Caterpillar Ends Navistar Partnership, Plans to Build Trucks

Cat vocational, on-road trucks previously built by Navistar in Mexico will now be all-Cat designs manufactured in Victoria, TX

Caterpillar launched its vocational truck line in 2011 with the Cat CT660. Like all the Cat trucks until now, it is designed by Caterpillar but powered and manufactured by Navistar for North America. It is a set-back-front-axle or Class 8 truck measuring 116-in. or 122-in. bumper to back of cab.
Caterpillar launched its vocational truck line in 2011 with the Cat CT660. Like all the Cat trucks until now, it is designed by Caterpillar but powered and manufactured by Navistar for North America. It is a set-back-front-axle or Class 8 truck measuring 116-in. or 122-in. bumper to back of cab.

Caterpillar Inc. announced the end of its truck-building arrangement with Navistar will begin independently designing and manufacturing Cat vocational trucks at its Victoria, TX, plant. The plant, which opened in 2012, currently produces hydraulic excavators.

Caterpillar launched its first vocational truck, the CT660, in North America in 2011. Two more models have since been added to the lineup, the CT680 and CT681. To date, Caterpillar has worked with Navistar for the products’ design and build, and the trucks have been manufactured in Escobedo, Mexico.

The move will give Caterpillar more flexibility to respond to customer demand, provide increased quality control and allow better integration of existing Caterpillar technologies, such as the Product Link telematics solution. "We have developed a firm base with the relationship that we had with Navistar that got us off to a good start.

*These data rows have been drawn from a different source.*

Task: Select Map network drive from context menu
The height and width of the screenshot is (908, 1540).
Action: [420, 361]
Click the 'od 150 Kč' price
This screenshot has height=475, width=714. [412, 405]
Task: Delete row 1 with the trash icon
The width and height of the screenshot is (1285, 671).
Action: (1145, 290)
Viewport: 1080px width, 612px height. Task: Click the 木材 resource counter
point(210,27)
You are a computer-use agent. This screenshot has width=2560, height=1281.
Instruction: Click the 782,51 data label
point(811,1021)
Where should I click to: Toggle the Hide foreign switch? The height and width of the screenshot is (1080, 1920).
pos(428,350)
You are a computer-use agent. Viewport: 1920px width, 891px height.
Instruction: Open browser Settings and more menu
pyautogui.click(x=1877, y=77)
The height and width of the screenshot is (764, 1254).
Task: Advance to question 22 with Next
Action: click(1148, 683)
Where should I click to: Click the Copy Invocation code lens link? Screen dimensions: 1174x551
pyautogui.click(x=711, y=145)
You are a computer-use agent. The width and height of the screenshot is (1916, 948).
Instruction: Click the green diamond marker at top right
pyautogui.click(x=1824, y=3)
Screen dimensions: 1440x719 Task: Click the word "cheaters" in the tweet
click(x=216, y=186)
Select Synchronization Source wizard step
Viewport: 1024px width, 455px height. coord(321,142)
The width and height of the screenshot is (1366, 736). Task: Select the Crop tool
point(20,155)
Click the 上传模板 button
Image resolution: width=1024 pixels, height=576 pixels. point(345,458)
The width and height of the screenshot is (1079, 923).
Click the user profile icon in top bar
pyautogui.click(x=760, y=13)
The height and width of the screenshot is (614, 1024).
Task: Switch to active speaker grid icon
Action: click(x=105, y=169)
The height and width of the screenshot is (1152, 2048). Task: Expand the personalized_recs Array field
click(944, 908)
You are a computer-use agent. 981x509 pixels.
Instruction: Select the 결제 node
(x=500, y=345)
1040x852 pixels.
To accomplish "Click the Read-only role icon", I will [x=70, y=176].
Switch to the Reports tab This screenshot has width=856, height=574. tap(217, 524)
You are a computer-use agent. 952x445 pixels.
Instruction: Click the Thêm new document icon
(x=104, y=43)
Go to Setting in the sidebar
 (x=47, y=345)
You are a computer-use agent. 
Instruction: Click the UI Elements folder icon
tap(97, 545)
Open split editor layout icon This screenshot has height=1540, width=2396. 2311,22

But as we look forward we have an opportunity to more directly influence the design and the velocity of the speed of response. We feel this positions us well to respond in a much quicker manner," says Ron Schultz, sales & product support manager, Caterpillar. "Obviously owning the end-to-end manufacturing gives us the opportunity to improve the product in a positive way." The trucks built in Victoria will be subject to the Cat Production System to ensure product quality.

Control of design also makes it easier to integrate existing technologies. "It will give us an opportunity to further integrate the strategy of Product Link that we have on both the truck and on the equipment and take that to the next steps," says Schultz. "We have that as a strategy corporate-wide and the truck is going to play a significant role as it interfaces with construction equipment.

Caterpillar truck representatives say they will continue for the foreseeable future to source the Cat-branded engines that Navistar was building to power the Caterpillar trucks. "We have no plans, as far as Caterpillar, to get in that on-highway engine business," says David Schmitz, product manager, Caterpillar Trucks. "The CT13 engine that you see in the Caterpillar truck right now will continue to be available in the truck. Earlier this year we mentioned that we will have a 15-liter announcement later this year and it is still on track."

That 15-liter engine is key to future growth. "Not having the 15-liter solution has hindered us a bit in our growth. We know there is a gap there that we soon will be filling," says Ron Schultz. "From there we have covered the base." The 15-liter engine will allow expanded applications such as heavy-haul and is popular in some dump-truck markets.

A detailed transition plan has been developed. "We will begin production in Victoria, TX, in 2016 with production ramping up throughout the course of the year," says Bill Fulton, business development manager, Caterpillar. "In the meantime Navistar will continue to build trucks for us. We are working very close with them to make sure we have a seamless transition throughout the process and that we have high quality trucks being built in Victoria and that we can maintain the kind of availability that we need for our dealers and customers."

Changes will not be immediately obvious. "Initially the trucks are going to be exactly as they are coming from Navistar today," says Schultz.  The design is exactly the same. "What we see once the transition is complete is that we will diligently look for any additional features or improvements that we want to do that we see our customers require down the road."

“The on-highway vocational truck product family is important to our product line; customers like our trucks and want to include them in their fleets in a variety of heavy duty applications such as dump trucks, mixers, haulers or one of the other configurations we offer,” said Chris Chadwick, Caterpillar’s director of the Global On-Highway Truck Group. “To continue to provide the best solution for our customers, we will bring the design and manufacturing of this product into Caterpillar, and the production specifically to Victoria. Our updated strategy reaffirms our commitment to grow and develop our presence in the vocational truck industry moving forward

“We appreciate the collaboration we have had with Navistar,” Chadwick said. “As we look to future launches of new truck models, this updated strategy will better position us to help provide our customers with the best products and services for this market. Caterpillar continues to drive the design phase of all models, both current and planned. Before launching the product, we spent hundreds of hours on the road with customers, asking them to describe the ideal truck. We know what they want and need – from functionality of the truck itself to comfort in the cab. We plan to meet and exceed those expectations as we grow this product offering to fulfill our customers’ needs.” 

The transition process will begin immediately, with production expected to begin in the first half of next year. Caterpillar Victoria will continue to produce excavators, and the addition of the vocational truck production is expected to add around 200 new jobs at the facility.